Di sinilah jasa besar Ding. Ia pantas dicatat. Namanya abadi sebagai salah seorang pelopor literasi Dayak.
Ding Ngo, Aloysius dilahirkan pada 15 April 1916 di Tanjung Kuda, Mendalam, Kapuas Hulu, Kalimantan Barat. Putra Dayak Kayan ini rekan Oevang Oeray, Gubernur Pertama Dayak Kalimantan Barat (1960 – 1966). Ia meninggalkan kampung halaman menempuh pendidikan seminari menengah di Nyarumkop.
Ketika itu, jalur transportasi tidak mudah. Harus menempuh ribuan kilometer melalui jalur perairan, menyusuri Kapuas, sungai yang panjangnya 1.143 km. Kini saja, perjalanan itu lewat jalur darat dengan kondisi jalan mulus beraspal, ditempuh tidak kurang dari 18 jam. Dengan laju kendaraan rata-rata 80 km/ jam.
Tujuan Ding bersekolah di sekolah misi, Nyarumkop, yang diasuh para padri dari Ordo Kapusin. Adapun lokusnya, di kaki Gunung Poteng nan sejuk, 15km dari kota Singkawang. Selama menempuh pendidikan, Ding tinggal di asrama.

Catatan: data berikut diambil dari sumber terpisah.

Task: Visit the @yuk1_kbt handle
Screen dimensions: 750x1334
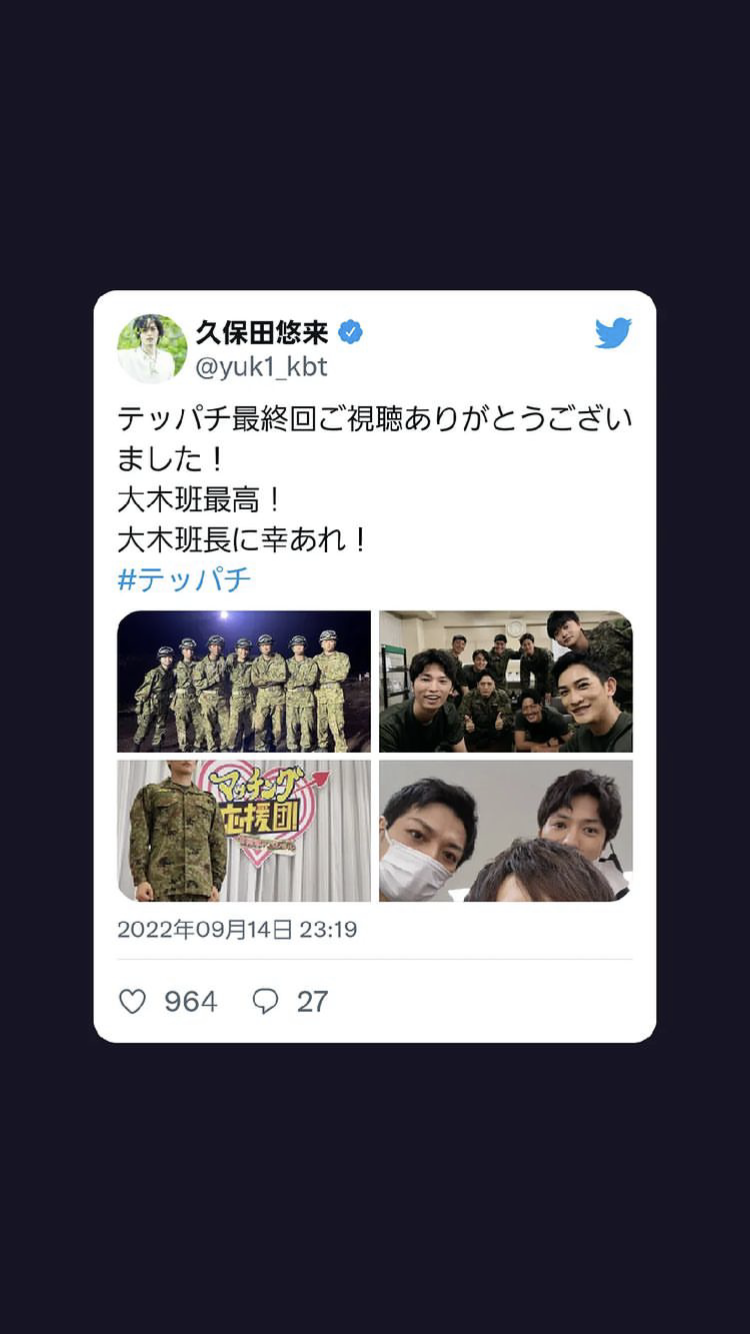Action: pyautogui.click(x=261, y=367)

Orang Kayan. Juga Dayak secara keseluruhan. Patut berterima kasih kepada Ding Ngo. Selain meninggalkan legasi berupa Kamus Indonesia – Kayan – Indonesia. Ia juga menulis sejarah sukubangsa Kayan.
Setelah menyelesaikan pendidikan menengah calon imam di Nyarumkop, Ding dikirim studi lanjut di seminari tinggi Ritapiret, Flores.

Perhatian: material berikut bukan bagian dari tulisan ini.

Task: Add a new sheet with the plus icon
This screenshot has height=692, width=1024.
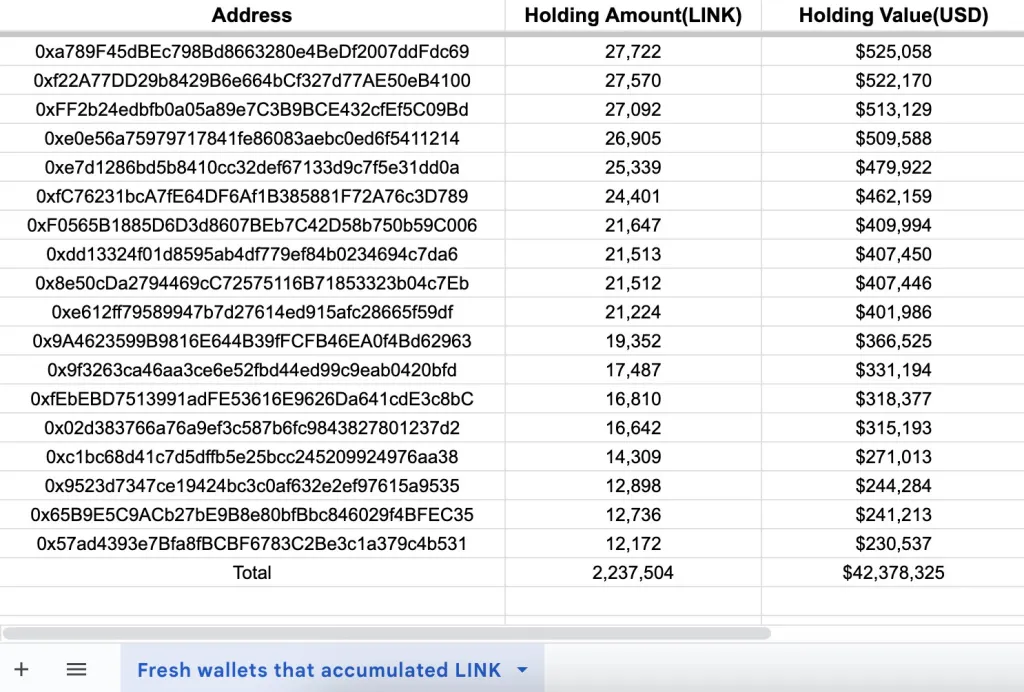Action: [x=22, y=670]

Ia masuk serikat Montfortan (SMM) dan ditahbiskan menjadi imam secara darurat dan dipercepat sebelum waktunya karena keadaan perang. Uskup Nagasaki, Mgr. Jamagutsi menerimakan tonsur dan tahbisan rendah (lektor, eksorsis, dan akolit) kepada Ding dan rekan.
Dan dua hari berikutnya masuk jenjang diakonat dan pada 30 Agustus 1945 ditahbiskan diakon serta pada 16 September 1945 ditahbiskan imam. Ding adalah buah sulung pastor Dayak di Kalimantan Barat.

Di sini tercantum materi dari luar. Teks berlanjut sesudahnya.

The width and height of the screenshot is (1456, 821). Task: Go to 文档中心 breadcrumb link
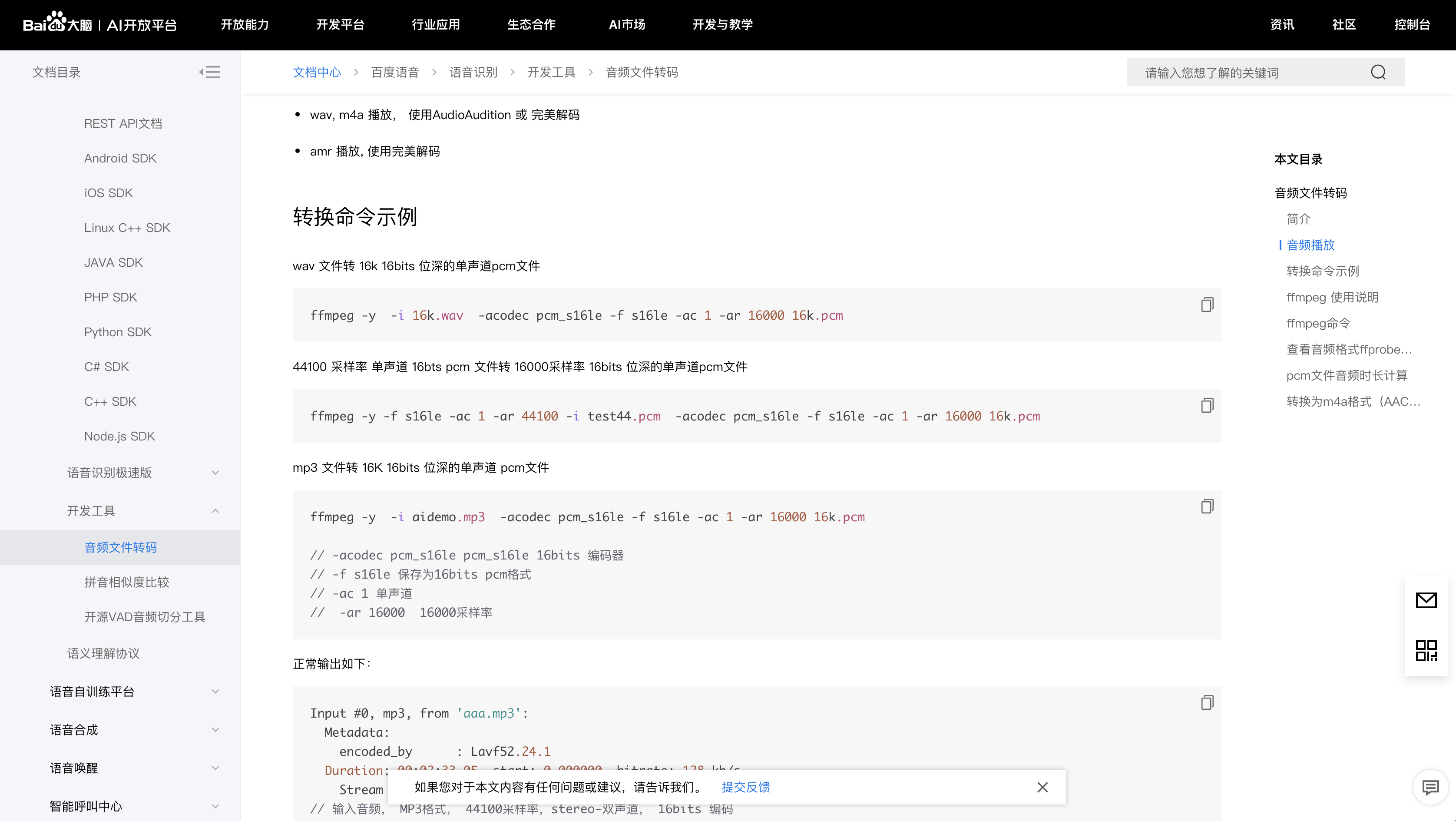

Usai menuntaskan pendidikan imam, pada 1947 Ding kembali ke Borneo. Setahun kemudian, ia berangkat ke negeri Belanda mengikuti pendidikan novisiat di Meersen. Ding mengucapkan kaul sebagai seorang Montfortan pada 8 September 1949.
Hal terselubung yang tidak banyak diketahui orang ialah Ding juga seorang peneliti, budayawan, sekaligus penulis. Ia satu di antara cendekiawan Dayak yang mengabadikan sastra dan budaya suku bangsanya dalam bentuk buku dan publikasi.
Beberapa di antara karya yang penting Ding:
1. Syair Lawe’, Pahlawan demi Kekasih (bersama S. Lii Long) terdiri atas 5 volume dan diterbitkan Gadjah Mada University Press pada 1984/1985.
2. Kamus Indonesia – Kayan.
3. Kamus Kayan – Indonesia.
4. Sejarah Kayan.
5. Alaan Telaang Jualan.
Pada 1960-an, penulis syair-syair Kayan itu menjadi anggota DPRD-GR.
Orang Kayan. Juga Dayak secara keseluruhan. Patut berterima kasih kepada Ding Ngo. Selain meninggalkan legasi berupa Kamus Indonesia – Kayan – Indonesia. Ia juga menulis sejarah sukubangsa Kayan. Satu-satunya nama subetnis Dayak yang identik dengan nama Sungai. Selain Ketungau. Juga Embaloh.
Orang Kayan juga tersebar di berbagai penjuru Tanah Air. Hebat!
Catatan akhir:
[1] Stigma adalah istilah yang muncul pada akhir abad ke-16. Makna aslinya menunjukkan tanda yang dibuat dengan cara ditusuk atau dicap. Suatu istilah Latin yang diderivasi dari kata Yunani “stigma” harfiahnya berarti: tanda yang dibuat dengan alat runcing, atau titik, penanda.
Dalam khasanah ilmu sosial dan antropologi, stigma dimengerti sebagai: Tanda aib yang terkait dengan keadaan, kualitas, atau orang tertentu.
Stigma sosial adalah ketidaksetujuan atau diskriminasi terhadap individu atau kelompok berdasarkan karakteristik sosial yang dapat dipahami yang membedakan mereka dari anggota masyarakat lainnya.
[2] Dalam khasanah ilmu pengetahuan, tacit knowledge menyumbangkan 95% dari pengetahuan, keterampilan, dan kebijaksanaan manusia. Bagaimana konfigurasinya dengan explicit knowlegde, akan menjadi narasi sendiri.